* What you have to do *
Could you repeat the records shown below exactly as written?

* Records to process *
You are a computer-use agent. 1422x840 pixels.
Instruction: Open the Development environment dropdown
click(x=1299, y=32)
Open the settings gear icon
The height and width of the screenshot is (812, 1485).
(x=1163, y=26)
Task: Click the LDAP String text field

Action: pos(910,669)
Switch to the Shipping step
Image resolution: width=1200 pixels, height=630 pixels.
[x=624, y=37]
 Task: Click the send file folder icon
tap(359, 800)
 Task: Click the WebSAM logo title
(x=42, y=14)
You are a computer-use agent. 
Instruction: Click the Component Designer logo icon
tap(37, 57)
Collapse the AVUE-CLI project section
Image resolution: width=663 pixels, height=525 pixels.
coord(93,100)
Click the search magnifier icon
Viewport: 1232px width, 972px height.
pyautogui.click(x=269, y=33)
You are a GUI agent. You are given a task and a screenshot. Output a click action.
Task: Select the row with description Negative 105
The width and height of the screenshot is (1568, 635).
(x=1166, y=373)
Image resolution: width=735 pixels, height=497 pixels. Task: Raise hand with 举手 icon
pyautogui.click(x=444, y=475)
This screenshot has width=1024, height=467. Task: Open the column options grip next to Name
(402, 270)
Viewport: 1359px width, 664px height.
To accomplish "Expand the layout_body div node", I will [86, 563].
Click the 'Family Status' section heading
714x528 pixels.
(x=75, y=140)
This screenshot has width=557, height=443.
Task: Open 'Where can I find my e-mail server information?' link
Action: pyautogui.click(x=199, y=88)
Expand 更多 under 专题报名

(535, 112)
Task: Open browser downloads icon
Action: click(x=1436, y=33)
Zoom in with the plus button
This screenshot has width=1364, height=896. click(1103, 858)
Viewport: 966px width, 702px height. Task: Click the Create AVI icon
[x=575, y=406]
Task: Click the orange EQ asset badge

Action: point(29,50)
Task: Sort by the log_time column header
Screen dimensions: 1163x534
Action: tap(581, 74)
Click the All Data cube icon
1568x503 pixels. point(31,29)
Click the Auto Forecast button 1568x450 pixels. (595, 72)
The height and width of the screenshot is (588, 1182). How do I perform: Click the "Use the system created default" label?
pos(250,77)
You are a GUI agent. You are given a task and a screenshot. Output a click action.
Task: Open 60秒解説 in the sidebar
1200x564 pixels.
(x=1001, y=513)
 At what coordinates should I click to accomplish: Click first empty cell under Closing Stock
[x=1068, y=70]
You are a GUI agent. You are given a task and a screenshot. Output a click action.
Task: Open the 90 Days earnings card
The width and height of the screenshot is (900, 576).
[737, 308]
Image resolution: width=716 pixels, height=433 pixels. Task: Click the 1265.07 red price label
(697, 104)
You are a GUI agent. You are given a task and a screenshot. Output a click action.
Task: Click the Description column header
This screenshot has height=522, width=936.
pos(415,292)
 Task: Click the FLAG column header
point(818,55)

* Solution below *
You are a computer-use agent. 1422x840 pixels.
Instruction: Open the Development environment dropdown
click(x=1299, y=32)
Open the settings gear icon
The height and width of the screenshot is (812, 1485).
(x=1163, y=26)
Task: Click the LDAP String text field

Action: pos(910,669)
Switch to the Shipping step
Image resolution: width=1200 pixels, height=630 pixels.
[x=624, y=37]
 Task: Click the send file folder icon
tap(359, 800)
 Task: Click the WebSAM logo title
(x=42, y=14)
You are a computer-use agent. 
Instruction: Click the Component Designer logo icon
tap(37, 57)
Collapse the AVUE-CLI project section
Image resolution: width=663 pixels, height=525 pixels.
coord(93,100)
Click the search magnifier icon
Viewport: 1232px width, 972px height.
pyautogui.click(x=269, y=33)
You are a GUI agent. You are given a task and a screenshot. Output a click action.
Task: Select the row with description Negative 105
The width and height of the screenshot is (1568, 635).
(x=1166, y=373)
Image resolution: width=735 pixels, height=497 pixels. Task: Raise hand with 举手 icon
pyautogui.click(x=444, y=475)
This screenshot has width=1024, height=467. Task: Open the column options grip next to Name
(402, 270)
Viewport: 1359px width, 664px height.
To accomplish "Expand the layout_body div node", I will [86, 563].
Click the 'Family Status' section heading
714x528 pixels.
(x=75, y=140)
This screenshot has width=557, height=443.
Task: Open 'Where can I find my e-mail server information?' link
Action: pyautogui.click(x=199, y=88)
Expand 更多 under 专题报名

(535, 112)
Task: Open browser downloads icon
Action: click(x=1436, y=33)
Zoom in with the plus button
This screenshot has width=1364, height=896. click(1103, 858)
Viewport: 966px width, 702px height. Task: Click the Create AVI icon
[x=575, y=406]
Task: Click the orange EQ asset badge

Action: point(29,50)
Task: Sort by the log_time column header
Screen dimensions: 1163x534
Action: tap(581, 74)
Click the All Data cube icon
1568x503 pixels. point(31,29)
Click the Auto Forecast button 1568x450 pixels. (595, 72)
The height and width of the screenshot is (588, 1182). How do I perform: Click the "Use the system created default" label?
pos(250,77)
You are a GUI agent. You are given a task and a screenshot. Output a click action.
Task: Open 60秒解説 in the sidebar
1200x564 pixels.
(x=1001, y=513)
 At what coordinates should I click to accomplish: Click first empty cell under Closing Stock
[x=1068, y=70]
You are a GUI agent. You are given a task and a screenshot. Output a click action.
Task: Open the 90 Days earnings card
The width and height of the screenshot is (900, 576).
[737, 308]
Image resolution: width=716 pixels, height=433 pixels. Task: Click the 1265.07 red price label
(697, 104)
You are a GUI agent. You are given a task and a screenshot. Output a click action.
Task: Click the Description column header
This screenshot has height=522, width=936.
pos(415,292)
 Task: Click the FLAG column header
point(818,55)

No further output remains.